KDEy: Kernel Density Estimation y-Similarity
--------------------------------------------

**KDEy** is a multi-class DM approach that replaces histograms with continuous
densities over the probability simplex, allowing it to model inter-class
interactions and avoid binning artifacts [5]_.

.. figure:: ../images/kdey-concept.png
   :align: center
   :width: 80%
   :alt: KDEy Concept Illustration

   *Illustration of KDEy modeling class-conditional densities on the probability simplex.*

KDEy-ML (Maximum Likelihood)
----------------------------

The :class:`KDEyML` class maximizes the likelihood of the test scores under the
mixture of KDE class-conditional densities.

.. dropdown:: Mathematical details - KDEy-ML Optimization

    .. math::

        \hat{\alpha} = \operatorname*{arg\,min}_{\alpha \in \Delta^{n-1}} \left(
        - \sum_{x \in U} \log \left( \sum_{i=1}^{n} \alpha_i \cdot p_{\tilde{L}_i}(x) \right) \right)

KDEy-HD (Hellinger Distance)
----------------------------

The :class:`KDEyHD` class minimizes the Hellinger distance between the test KDE
and the mixture of class-conditional KDEs using Monte Carlo approximation.

KDEy-CS (Cauchy-Schwarz)
------------------------

The :class:`KDEyCS` class minimizes the Cauchy-Schwarz divergence with a closed
form that leverages kernel Gram matrices.

.. plot::
    :align: center
    :caption: KDE-based density matching over the simplex (illustrative).

    import numpy as np
    import matplotlib.pyplot as plt

    x = np.linspace(0.01, 0.99, 200)
    pos = np.exp(-0.5 * ((x - 0.75) / 0.08) ** 2)
    neg = np.exp(-0.5 * ((x - 0.25) / 0.08) ** 2)
    mix = 0.6 * pos + 0.4 * neg
    plt.plot(x, pos, label="positive KDE")
    plt.plot(x, neg, label="negative KDE")
    plt.plot(x, mix, linestyle="--", label="mixture")
    plt.legend()


Kernel
======

Kernel matching minimizes the distance between the kernel mean embedding of
the test sample and the mixture of class-conditional kernel mean embeddings.
The :class:`MatchingKernelQuantifier` base class implements this strategy and
the :class:`MMD_RKHS` quantifier provides the standard RKHS formulation [6]_.

.. plot::
    :align: center
    :caption: Kernel similarities used for mean matching.

    import numpy as np
    import matplotlib.pyplot as plt

    x = np.linspace(-2, 2, 200)
    gamma = 1.5
    k_rbf = np.exp(-gamma * (x ** 2))
    plt.plot(x, k_rbf, label="rbf kernel")
    plt.axhline(0, color="0.8", linewidth=1)
    plt.legend()

.. dropdown:: References

    .. [6] Zhang, K., Schölkopf, B., Muandet, K., & Wang, Z. (2013).
       Domain Adaptation under Target and Conditional Shift.
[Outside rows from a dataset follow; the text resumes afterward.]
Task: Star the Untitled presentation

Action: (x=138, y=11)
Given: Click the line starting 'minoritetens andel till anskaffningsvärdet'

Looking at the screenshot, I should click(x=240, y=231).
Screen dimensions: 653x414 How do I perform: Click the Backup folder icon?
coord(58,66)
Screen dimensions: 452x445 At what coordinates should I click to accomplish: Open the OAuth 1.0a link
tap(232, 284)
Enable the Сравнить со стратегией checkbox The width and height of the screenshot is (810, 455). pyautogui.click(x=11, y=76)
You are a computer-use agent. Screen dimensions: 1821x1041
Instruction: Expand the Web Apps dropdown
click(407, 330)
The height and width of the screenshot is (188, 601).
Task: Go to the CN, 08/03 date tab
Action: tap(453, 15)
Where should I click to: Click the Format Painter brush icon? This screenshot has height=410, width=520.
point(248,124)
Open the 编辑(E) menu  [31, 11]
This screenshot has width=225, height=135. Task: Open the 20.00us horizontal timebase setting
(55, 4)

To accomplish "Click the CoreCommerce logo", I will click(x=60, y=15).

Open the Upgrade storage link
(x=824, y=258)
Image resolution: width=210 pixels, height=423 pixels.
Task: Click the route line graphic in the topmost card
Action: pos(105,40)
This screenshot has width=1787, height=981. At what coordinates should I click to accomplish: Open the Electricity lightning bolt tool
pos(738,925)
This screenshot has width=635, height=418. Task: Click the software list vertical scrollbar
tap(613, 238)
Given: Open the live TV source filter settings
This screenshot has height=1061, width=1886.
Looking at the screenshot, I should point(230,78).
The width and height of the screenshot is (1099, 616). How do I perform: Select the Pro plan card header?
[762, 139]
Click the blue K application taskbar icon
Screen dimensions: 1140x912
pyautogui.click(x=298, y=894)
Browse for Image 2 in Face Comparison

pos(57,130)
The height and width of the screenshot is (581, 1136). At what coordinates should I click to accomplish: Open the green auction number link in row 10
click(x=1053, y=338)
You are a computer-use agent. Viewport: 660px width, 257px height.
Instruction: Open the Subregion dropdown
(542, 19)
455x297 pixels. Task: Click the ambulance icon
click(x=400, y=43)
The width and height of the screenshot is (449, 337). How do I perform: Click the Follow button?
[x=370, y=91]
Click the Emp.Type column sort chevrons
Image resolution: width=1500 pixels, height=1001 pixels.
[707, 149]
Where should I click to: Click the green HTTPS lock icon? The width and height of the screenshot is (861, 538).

ICML.


Scores
======

Score-based matching works directly on the score samples rather than binned
histograms. The :class:`SORD` quantifier minimizes a cumulative distance
between the test score distribution and the weighted mixture of train scores.

.. plot::
    :align: center
    :caption: Sample-based matching with cumulative score distances.

    import numpy as np
    import matplotlib.pyplot as plt

    rng = np.random.default_rng(0)
    pos = np.sort(rng.normal(0.7, 0.12, 200))
    neg = np.sort(rng.normal(0.3, 0.12, 200))
    test = np.sort(np.concatenate([pos[:120], neg[:80]]))
    y_pos = np.linspace(0, 1, len(pos))
    y_neg = np.linspace(0, 1, len(neg))
    y_test = np.linspace(0, 1, len(test))
    plt.plot(pos, y_pos, label="positive CDF")
    plt.plot(neg, y_neg, label="negative CDF")
    plt.plot(test, y_test, linestyle="--", label="test CDF")
    plt.legend()

.. dropdown:: References

    .. [5] Moreo, A., González, P., & del Coz, J. J. (2024).
       Kernel Density Estimation for Multiclass Quantification.
       http://arxiv.org/abs/2401.00490
    .. [7] Maletzke, A., dos Reis, D., Hassan, W., & Batista, G. (2021).
       Accurately Quantifying under Score Variability.